Biden’s Incoherent Town Hall

President Biden made an appearance yesterday evening at a CNN town hall in Ohio, where he discussed everything from the stalled infrastructure bill to the COVID-19 pandemic to inflation. On most questions, his responses ranged from mildly incoherent to downright confusing.

On the filibuster, Biden had this to offer: “There’s no reason to protect it other than you’re going to throw the entire Congress into chaos and nothing will get done. Nothing at all will get done. And there’s a lot at stake.”

Alrighty, then.

Our own Jack Butler has more:

Biden, as president, must appear to be in touch with the national mood, a nigh-indecipherable metric that this format wants us to believe a president, aided by television, can discern. COVID is on everyone’s mind again, which is why Biden saw fit to stress his supposed commitment to “science.” “I do not tell any scientists what they should do,” he said. Asked by one questioner how he was going to restore America’s faith in science, Biden said he was going to “listen to the scientists . . . and not interfere, just let the scientists proceed.” This all sounds nice. . . . Perhaps recognizing the emptiness of such deference, Lemon, in a surprising and welcome turn of journalistic probity, prodded Biden for specificity on questions relating to the return of children to school in the fall; his reply was that, “the CDC is probably gonna say everyone under the age of 12 should be wearing a mask in school, so that’s probably what’s gonna happen.” So there you go: That’s science for you. . . .

When one audience member introduced an idea dissenting from this national will Biden sought to invoke through the town hall — the prospect of inflation — Biden trotted out another one of his platitudes du jour: Citing the ubiquitous Moody’s, Biden claimed his bill will “reduce inflation, because we’re going to be providing good opportunities and jobs and people who in fact are gonna be reinvesting that money in all the things we’re talking about, driving down prices not raising prices.” He treated similarly the discordant notes of a restaurateur, who claimed to be having trouble finding people to work. Biden ambiguously blamed the man for possibly not offering enough, suggested unemployment benefits may play a role, but then, pressed on this by Lemon, said he had “seen no evidence” that they had an effect. And anyway, the economy was recovering so well that people wouldn’t want to be waiters, especially once we got them free community college.

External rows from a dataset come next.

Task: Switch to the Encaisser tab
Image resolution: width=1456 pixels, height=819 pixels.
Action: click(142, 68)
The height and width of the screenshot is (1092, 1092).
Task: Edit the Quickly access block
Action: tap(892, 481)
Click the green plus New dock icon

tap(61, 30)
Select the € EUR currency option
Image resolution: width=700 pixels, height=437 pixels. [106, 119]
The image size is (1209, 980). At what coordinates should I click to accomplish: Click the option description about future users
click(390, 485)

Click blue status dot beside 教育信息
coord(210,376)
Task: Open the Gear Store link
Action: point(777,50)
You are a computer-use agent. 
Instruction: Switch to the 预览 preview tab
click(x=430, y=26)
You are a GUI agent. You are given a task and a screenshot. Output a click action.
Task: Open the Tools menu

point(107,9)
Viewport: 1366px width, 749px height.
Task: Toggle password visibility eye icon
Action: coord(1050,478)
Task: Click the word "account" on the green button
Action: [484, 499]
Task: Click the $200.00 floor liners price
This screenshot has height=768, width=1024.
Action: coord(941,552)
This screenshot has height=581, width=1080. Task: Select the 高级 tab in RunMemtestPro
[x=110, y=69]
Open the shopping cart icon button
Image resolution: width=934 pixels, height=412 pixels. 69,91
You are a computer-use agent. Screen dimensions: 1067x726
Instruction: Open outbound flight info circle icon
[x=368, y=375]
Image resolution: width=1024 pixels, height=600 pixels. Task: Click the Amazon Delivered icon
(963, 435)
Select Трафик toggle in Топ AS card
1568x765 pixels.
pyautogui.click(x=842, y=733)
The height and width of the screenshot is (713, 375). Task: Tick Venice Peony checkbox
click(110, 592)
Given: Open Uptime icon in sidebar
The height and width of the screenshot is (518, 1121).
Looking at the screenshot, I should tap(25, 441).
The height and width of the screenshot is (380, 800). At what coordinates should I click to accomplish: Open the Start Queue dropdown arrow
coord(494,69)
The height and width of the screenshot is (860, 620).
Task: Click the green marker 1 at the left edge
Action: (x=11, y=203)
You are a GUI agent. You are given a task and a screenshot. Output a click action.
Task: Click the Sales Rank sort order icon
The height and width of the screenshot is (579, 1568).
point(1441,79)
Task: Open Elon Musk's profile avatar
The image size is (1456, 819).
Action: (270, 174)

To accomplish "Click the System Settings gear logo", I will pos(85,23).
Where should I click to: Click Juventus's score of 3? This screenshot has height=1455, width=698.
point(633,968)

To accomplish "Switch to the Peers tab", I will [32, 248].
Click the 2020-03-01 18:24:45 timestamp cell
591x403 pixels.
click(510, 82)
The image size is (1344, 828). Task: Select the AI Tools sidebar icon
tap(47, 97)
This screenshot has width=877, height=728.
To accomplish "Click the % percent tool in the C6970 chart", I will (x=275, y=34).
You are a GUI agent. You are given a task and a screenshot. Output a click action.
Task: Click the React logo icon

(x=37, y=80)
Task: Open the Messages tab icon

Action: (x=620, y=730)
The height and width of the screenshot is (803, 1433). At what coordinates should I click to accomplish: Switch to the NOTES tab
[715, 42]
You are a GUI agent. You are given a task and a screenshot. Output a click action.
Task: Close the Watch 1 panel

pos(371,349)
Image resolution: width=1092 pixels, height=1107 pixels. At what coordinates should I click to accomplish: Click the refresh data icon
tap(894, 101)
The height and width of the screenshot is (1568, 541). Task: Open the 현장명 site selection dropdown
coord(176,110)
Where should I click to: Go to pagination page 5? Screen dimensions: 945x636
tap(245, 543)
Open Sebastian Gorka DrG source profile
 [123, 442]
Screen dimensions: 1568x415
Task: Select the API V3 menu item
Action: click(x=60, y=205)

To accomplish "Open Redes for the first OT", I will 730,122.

The event largely proceeded in this manner. If you’ve paid attention to recent debates and news cycles, it would all have been familiar: Republican bills at the state level to bring voting laws away from pandemic-era exigencies are “Jim Crow on steroids.” Democrats don’t want to defund the police, they want to give the police more money. Etc. It was all papered over with pre-rational invocations of contrived pathos, or a weird ironic affection on Biden’s part that conveyed a sense that we should take him seriously (“I’m being deadly earnest”/“No, I’m serious”/“I’m not being facetious”/“Not a joke”/“All kidding aside”). . . .

The event was an excellent summation of Biden’s presidency thus far: not especially forthright or clarifying, vacillating wildly between meaningless platitudes and obvious falsehoods, and often quite boring.

ADDENDUM: If you have yet to check out the BuzzFeed News investigation into China’s massive network of prison camps for detaining Uyghurs, the latest installment in the series is worth a read.

To put together a visual of exactly how large the internment and reeducation camps are, BuzzFeed calculated the floor areas of compounds in the region — obtained via satellite imaging — and compared them with China’s typical prison-construction methods to estimate how much space each detainee is allotted.

The result, which doesn’t even account for the overcrowding that former detainees have described, estimates that there are 206 million square feet in the compounds, enough to hold 1 million people by Chinese imprisonment standards.